Tecnología e Investigación Dirigida a familiares de los pacientes y profesionales sanitarios

Novartis lanza una plataforma online para identificar a tiempo la atrofia muscular espinal

— Madrid 26 Nov, 2020 - 10:41 am

La compañía Novartis Gene Therapies ha puesto en marcha la primera plataforma online (signostempranosame.es), dirigida a familias, cuidadores y profesionales sanitarios, que persigue un doble objetivo: aumentar la concienciación sobre los signos y señales de alerta en el desarrollo psicomotor de los niños para actuar con urgencia y acceder a atención médica especializada en atrofia muscular espinal (AME).
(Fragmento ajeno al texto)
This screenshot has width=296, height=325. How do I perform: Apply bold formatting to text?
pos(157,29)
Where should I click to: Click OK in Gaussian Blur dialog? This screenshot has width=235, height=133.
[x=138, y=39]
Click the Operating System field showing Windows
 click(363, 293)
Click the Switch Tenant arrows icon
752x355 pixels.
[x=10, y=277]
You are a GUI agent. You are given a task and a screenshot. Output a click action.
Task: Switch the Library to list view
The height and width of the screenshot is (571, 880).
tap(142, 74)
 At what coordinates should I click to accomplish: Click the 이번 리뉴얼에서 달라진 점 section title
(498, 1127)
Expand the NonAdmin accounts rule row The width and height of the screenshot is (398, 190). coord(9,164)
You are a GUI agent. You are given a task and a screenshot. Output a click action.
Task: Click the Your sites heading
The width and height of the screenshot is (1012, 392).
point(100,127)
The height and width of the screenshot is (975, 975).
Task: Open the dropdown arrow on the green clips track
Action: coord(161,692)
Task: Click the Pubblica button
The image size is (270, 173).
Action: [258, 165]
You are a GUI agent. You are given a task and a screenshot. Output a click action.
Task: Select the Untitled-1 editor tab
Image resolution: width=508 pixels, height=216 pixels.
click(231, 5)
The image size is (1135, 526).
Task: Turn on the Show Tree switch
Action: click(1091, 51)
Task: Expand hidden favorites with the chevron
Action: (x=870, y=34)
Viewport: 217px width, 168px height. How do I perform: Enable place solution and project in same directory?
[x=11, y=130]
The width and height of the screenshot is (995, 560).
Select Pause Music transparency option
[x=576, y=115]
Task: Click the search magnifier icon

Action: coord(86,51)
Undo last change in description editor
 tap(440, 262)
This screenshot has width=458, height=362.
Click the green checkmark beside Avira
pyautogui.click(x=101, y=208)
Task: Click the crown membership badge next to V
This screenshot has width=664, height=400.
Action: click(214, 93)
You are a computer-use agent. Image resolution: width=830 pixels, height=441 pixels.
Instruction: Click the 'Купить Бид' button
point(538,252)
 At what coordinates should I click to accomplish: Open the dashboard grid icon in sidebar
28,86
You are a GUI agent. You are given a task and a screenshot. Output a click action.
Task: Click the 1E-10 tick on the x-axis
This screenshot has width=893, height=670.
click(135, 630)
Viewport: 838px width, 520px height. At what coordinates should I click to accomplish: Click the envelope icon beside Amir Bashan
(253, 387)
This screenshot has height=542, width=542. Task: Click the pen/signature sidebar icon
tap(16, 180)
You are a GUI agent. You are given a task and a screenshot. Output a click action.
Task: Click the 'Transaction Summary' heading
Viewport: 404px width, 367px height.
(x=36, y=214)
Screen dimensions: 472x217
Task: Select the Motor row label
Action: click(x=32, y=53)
La AME es una enfermedad neuromuscular de origen genético, potencialmente mortal, que afecta, principalmente, a niños. La identificación temprana de los nuevos casos no solo contribuye a salvar vidas, sino también a mejorar la calidad de vida de los niños afectados y de sus familias.

Esta nueva plataforma online se asienta sobre dos pilares fundamentales. De un lado, las familias y cuidadores, a quienes se ofrece información útil, sencilla y accesible sobre los signos de alerta de la patología en función de la de edad de los pequeños. De esta manera, los padres y madres aprenderán a detectar posibles anomalías en el desarrollo psicomotor de sus hijos para, en su caso, pedir ayuda médica.

De otro lado, los profesionales sanitarios, algunos de ellos poco familiarizados con la AME debido a que es una patología poco prevalente. Para ellos, Novartis actualizó la información de interés sobre esta enfermedad, con el objetivo de que los pediatras puedan acelerar la derivación a los especialistas en Neuropediatría ante cualquier señal de sospecha.

Cribado neonatal

La directora general de Novartis Gene Therapies en España, Alicia Folgueira, destaca que “la puesta en marcha de esta nueva herramienta es una prioridad para la compañía, más aún ante la carencia de un programa de cribado neonatal universal para esta enfermedad en nuestro país”.

Para esta portavoz de la citada farmacéutica, “la identificación de los casos de AME es una carrera contra el reloj. Hoy, sabemos que la detección temprana de los casos, antes incluso de que los niños desarrollen los primeros síntomas, mejora notablemente el pronóstico y es la mejor garantía para que estos pequeños desarrollen una vida prácticamente normal”.